The NIC should be part of the OS

Maybe one of my favorite OS papers of this year. It was presented by Pengcheng Xu from ETH Zurich’s system group, and builds on their Enzian research computer. They explain how they can go from a packet on the NIC to the handler in user-space in 3 instructions. The trick is to issue a blocking read on the NIC, which the NIC will unblock with the packet data once the packet arrives. No need to burn watts on polling while getting the best possible latency. Of course, doing so requires a cache coherent interconnect between the NIC and the CPU, which they have on their Enzian machine (and that maybe we will have too with CXL one day). That also means that the NIC needs to be aware of part of the kernel state, such as what processes are scheduled on which cores. Overall, that is a super cool NIC/OS co-design.

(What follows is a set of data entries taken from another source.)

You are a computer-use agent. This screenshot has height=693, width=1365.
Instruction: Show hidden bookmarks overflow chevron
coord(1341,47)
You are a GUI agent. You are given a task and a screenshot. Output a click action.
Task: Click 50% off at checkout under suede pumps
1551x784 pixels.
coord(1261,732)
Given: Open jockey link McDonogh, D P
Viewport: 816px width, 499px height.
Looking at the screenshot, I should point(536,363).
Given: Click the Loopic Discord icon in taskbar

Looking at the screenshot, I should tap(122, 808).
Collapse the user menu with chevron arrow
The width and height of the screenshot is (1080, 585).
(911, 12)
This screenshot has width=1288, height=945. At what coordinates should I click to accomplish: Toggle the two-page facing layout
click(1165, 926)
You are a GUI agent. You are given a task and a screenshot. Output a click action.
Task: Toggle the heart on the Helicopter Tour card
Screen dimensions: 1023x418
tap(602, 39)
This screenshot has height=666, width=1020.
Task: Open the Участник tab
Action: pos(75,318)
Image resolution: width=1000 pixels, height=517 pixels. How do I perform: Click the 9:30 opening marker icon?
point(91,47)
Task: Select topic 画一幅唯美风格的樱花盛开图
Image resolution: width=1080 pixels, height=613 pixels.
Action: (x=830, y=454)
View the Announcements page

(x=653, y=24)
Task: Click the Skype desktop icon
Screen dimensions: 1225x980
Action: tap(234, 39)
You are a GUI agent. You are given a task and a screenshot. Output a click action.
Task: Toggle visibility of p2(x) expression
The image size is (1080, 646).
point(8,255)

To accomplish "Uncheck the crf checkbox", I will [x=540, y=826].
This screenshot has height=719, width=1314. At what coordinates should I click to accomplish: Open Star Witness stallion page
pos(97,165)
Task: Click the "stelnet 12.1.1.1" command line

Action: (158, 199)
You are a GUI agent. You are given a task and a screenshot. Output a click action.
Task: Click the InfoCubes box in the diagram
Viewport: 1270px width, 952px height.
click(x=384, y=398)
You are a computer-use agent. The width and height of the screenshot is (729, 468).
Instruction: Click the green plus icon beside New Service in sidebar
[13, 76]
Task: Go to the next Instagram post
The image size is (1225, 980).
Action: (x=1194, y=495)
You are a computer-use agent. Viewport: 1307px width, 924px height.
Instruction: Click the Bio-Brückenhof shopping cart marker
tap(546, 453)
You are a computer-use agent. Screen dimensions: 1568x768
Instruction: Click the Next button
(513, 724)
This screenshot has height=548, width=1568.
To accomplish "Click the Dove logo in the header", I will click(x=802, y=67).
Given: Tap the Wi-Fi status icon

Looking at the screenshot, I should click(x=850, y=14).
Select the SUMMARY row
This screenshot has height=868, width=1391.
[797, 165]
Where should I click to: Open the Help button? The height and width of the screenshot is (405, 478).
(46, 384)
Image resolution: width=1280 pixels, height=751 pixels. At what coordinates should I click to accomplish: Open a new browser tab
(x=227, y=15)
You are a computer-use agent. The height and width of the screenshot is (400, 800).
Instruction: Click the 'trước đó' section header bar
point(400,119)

Rethinking RPC Communication for Microservices-based Applications

A great talk about co-design between transport protocols and network functions. When the end-to-end path is controlled by the same entity there is an opportunity in deviating from standard protocols to expose the information needed by network functions directly. For instance, rather than un-marshaling multiple layers of protocols, the network functions could directly access the required field.

Analyzing Metastable Failures

A super interesting talk by the AWS crew. They explain how to model and visualize systems to find the stable states. They have pretty cool systems visualization as vector fields where we can clearly see the attractors, some of which map to stable under-performing states which are the cause of metastable failures. Some super cool research from AWS!

Designing a Datacenter-wide Distributed Shared Log

Another talk from Natacha’s group, presented by Micah Murray. They ask the question of how to scale a log to a whole data center. The bottleneck is sequencing, which requires synchronization, but in terms of compute sequencing is pretty lightweight. Their solution is to use programmable switches to manage the sequencing, rather than standard processors. Based on their prototype, they estimate that they can scale to 62 billion req/s with 100 switches while staying under 1ms latency. Pretty cool result and fun idea!

Roaming Around in Alberta

After those fun three days of the conference in Banff I stayed a bit around Calgary to roam around. Banff is the main attraction near Calgary, but another super interesting place is Drumheller. Drumheller is known for the Royal Tyrrell Museum and its fossils (of which there are plenty in Alberta), if you are into dinosaurs and natural history I can only recommend checking it out!

A T-Rex fossil from the Royal Tyrrell Museum

The area around Drumheller has a very cool Far West vibe, with canyons, small towns with saloons, and the hoodoos.

The hoodoos, in Drumheller, Alberta

And if you are a foodie, of the restaurants I tried in Calgary I would recommend checking out Ten Foot Henry.